* **DESCRIPTION OF THE TASK**
Only one stretch of the data below is wanted: the lines from the one with "Instruction: Open the Run menu" through the one with "Task: Read 7.9K replies", repeated exactly.
[EXERCISE INPUT Boundary: Start]
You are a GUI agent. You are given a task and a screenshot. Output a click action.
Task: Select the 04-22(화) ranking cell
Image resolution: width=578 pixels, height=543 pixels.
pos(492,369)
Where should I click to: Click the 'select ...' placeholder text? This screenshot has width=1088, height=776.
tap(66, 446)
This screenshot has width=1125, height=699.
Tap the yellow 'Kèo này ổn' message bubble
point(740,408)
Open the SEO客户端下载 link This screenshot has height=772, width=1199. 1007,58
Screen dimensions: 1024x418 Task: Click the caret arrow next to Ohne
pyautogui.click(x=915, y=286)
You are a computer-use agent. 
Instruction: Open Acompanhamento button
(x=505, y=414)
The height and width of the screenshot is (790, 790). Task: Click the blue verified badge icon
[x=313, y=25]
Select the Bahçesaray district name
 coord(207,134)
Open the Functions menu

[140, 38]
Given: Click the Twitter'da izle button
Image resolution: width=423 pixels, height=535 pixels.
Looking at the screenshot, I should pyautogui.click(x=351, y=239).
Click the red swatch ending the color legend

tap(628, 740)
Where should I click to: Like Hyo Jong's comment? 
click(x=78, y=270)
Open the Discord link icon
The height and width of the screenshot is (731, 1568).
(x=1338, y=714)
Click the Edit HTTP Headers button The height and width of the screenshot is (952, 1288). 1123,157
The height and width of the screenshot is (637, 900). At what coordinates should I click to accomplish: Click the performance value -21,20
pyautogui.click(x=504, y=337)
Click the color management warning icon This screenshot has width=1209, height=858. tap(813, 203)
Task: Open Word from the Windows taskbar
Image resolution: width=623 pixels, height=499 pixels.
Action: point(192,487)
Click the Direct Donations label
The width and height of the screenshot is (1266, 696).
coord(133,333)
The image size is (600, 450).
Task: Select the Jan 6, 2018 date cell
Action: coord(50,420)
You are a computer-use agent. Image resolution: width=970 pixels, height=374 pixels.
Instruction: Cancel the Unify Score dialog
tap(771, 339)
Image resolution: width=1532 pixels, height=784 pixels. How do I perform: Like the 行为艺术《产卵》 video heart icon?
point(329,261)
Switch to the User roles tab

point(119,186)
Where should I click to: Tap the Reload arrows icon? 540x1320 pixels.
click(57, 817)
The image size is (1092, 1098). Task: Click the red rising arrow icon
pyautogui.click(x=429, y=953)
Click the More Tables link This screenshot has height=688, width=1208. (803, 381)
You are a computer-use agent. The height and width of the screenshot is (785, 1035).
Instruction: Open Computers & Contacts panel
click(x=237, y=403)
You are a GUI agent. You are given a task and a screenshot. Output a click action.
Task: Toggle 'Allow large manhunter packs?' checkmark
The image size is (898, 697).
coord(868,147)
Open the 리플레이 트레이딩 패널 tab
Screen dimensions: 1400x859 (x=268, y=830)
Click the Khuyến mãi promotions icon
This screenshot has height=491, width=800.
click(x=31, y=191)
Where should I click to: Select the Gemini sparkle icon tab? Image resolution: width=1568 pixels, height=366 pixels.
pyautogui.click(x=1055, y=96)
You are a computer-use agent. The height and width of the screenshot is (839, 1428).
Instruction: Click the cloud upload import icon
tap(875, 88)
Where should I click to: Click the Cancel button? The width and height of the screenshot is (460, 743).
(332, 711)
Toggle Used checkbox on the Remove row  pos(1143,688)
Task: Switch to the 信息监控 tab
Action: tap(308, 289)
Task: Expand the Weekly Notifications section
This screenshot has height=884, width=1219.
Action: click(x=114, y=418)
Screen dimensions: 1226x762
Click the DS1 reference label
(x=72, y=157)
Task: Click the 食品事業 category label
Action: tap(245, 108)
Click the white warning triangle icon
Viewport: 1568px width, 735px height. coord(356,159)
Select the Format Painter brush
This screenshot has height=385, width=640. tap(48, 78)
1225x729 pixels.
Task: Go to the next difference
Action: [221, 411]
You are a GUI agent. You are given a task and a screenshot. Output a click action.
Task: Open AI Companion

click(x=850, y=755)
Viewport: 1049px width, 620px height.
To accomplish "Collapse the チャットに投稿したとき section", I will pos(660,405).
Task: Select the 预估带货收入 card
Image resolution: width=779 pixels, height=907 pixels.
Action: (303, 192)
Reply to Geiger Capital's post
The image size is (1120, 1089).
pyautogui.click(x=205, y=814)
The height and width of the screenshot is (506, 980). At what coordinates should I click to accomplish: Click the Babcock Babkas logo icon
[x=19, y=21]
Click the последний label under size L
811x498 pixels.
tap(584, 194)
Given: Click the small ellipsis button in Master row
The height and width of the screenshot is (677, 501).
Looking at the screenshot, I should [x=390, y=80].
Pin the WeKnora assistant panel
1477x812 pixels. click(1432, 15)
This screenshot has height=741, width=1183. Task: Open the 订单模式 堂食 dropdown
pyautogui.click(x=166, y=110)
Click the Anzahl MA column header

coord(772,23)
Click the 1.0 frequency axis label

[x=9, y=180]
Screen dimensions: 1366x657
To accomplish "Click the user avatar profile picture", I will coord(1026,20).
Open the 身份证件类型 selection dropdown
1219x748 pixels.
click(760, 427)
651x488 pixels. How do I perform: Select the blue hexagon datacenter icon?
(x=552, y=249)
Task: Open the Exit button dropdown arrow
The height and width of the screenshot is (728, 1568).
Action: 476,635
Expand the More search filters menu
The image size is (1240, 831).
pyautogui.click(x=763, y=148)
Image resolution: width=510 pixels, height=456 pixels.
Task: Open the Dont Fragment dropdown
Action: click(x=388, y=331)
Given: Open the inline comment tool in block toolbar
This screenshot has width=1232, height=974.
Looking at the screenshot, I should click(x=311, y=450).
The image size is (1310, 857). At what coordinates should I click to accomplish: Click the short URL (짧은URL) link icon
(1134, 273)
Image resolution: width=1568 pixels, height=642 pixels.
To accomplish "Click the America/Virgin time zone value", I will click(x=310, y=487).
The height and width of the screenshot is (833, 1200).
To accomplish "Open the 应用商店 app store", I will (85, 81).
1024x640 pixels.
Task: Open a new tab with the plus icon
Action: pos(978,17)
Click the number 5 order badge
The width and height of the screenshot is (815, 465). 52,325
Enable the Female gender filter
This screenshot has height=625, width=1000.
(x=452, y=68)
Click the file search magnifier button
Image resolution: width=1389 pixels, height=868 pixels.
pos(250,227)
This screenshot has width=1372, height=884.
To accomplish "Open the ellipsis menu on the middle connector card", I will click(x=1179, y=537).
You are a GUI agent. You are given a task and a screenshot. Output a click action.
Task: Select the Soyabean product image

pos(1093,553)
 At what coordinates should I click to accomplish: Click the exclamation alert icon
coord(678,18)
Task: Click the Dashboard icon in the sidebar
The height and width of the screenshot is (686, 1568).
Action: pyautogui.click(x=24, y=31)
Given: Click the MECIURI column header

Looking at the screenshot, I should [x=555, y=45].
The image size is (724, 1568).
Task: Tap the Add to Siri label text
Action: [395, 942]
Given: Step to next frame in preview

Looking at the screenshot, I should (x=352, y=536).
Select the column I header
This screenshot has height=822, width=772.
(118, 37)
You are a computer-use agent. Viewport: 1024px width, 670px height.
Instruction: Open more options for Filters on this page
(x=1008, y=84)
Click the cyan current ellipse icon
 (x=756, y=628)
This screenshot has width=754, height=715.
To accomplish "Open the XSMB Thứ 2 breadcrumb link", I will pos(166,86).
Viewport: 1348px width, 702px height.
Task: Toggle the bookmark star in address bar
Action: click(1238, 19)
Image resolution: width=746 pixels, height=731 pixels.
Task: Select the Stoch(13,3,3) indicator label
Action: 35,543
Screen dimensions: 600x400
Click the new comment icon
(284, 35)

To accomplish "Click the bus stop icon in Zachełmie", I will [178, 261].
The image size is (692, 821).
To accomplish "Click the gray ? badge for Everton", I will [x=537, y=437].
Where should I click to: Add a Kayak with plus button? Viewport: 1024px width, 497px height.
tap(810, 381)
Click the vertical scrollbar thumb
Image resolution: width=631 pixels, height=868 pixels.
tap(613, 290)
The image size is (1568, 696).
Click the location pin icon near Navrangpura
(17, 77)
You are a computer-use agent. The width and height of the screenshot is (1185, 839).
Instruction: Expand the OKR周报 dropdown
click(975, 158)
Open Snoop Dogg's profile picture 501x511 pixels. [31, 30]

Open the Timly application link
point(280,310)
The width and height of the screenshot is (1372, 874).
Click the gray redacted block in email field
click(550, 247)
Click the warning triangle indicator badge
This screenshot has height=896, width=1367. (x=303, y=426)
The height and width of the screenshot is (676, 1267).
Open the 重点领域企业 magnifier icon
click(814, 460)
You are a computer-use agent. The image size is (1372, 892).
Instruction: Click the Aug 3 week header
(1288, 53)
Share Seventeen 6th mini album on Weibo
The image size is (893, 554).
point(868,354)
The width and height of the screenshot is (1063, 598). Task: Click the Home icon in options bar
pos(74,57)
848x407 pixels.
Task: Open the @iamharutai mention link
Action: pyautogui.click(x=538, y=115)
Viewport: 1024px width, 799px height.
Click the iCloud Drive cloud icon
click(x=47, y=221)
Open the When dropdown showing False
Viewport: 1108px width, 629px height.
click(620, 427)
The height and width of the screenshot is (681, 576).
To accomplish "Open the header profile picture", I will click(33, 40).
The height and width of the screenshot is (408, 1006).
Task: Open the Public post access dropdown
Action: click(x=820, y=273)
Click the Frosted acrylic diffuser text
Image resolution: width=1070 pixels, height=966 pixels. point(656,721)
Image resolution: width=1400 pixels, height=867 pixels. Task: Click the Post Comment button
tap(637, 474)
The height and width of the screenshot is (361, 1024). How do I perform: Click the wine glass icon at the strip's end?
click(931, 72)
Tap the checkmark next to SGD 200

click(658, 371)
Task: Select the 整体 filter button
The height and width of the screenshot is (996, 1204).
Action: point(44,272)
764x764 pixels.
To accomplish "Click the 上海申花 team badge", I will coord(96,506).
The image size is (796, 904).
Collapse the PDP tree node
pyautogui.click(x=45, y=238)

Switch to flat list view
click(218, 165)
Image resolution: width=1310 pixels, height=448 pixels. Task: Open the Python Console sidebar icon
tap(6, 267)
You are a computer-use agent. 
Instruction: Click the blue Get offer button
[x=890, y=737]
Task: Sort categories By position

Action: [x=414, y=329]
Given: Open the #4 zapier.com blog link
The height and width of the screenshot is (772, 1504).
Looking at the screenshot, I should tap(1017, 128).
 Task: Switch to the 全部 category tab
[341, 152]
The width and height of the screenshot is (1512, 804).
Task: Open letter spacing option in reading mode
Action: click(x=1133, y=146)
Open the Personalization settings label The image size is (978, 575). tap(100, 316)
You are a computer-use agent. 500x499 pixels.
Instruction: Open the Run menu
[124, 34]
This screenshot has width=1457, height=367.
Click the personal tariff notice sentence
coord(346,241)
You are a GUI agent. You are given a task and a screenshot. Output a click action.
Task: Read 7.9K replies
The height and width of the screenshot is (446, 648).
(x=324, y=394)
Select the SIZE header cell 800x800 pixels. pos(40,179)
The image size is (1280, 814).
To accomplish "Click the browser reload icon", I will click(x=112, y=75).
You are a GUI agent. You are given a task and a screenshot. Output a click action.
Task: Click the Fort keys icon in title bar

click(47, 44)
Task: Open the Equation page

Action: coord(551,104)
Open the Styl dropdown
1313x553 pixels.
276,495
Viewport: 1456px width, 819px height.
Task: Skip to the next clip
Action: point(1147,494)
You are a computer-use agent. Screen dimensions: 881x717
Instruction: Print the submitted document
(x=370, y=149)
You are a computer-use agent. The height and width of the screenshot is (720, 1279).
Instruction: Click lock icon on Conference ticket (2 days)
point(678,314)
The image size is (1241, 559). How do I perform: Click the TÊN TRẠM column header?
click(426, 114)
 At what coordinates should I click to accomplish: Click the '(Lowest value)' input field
[EXERCISE INPUT Boundary: End]
* **EXERCISE RESULT**
Instruction: Open the Run menu
[124, 34]
This screenshot has width=1457, height=367.
Click the personal tariff notice sentence
coord(346,241)
You are a GUI agent. You are given a task and a screenshot. Output a click action.
Task: Read 7.9K replies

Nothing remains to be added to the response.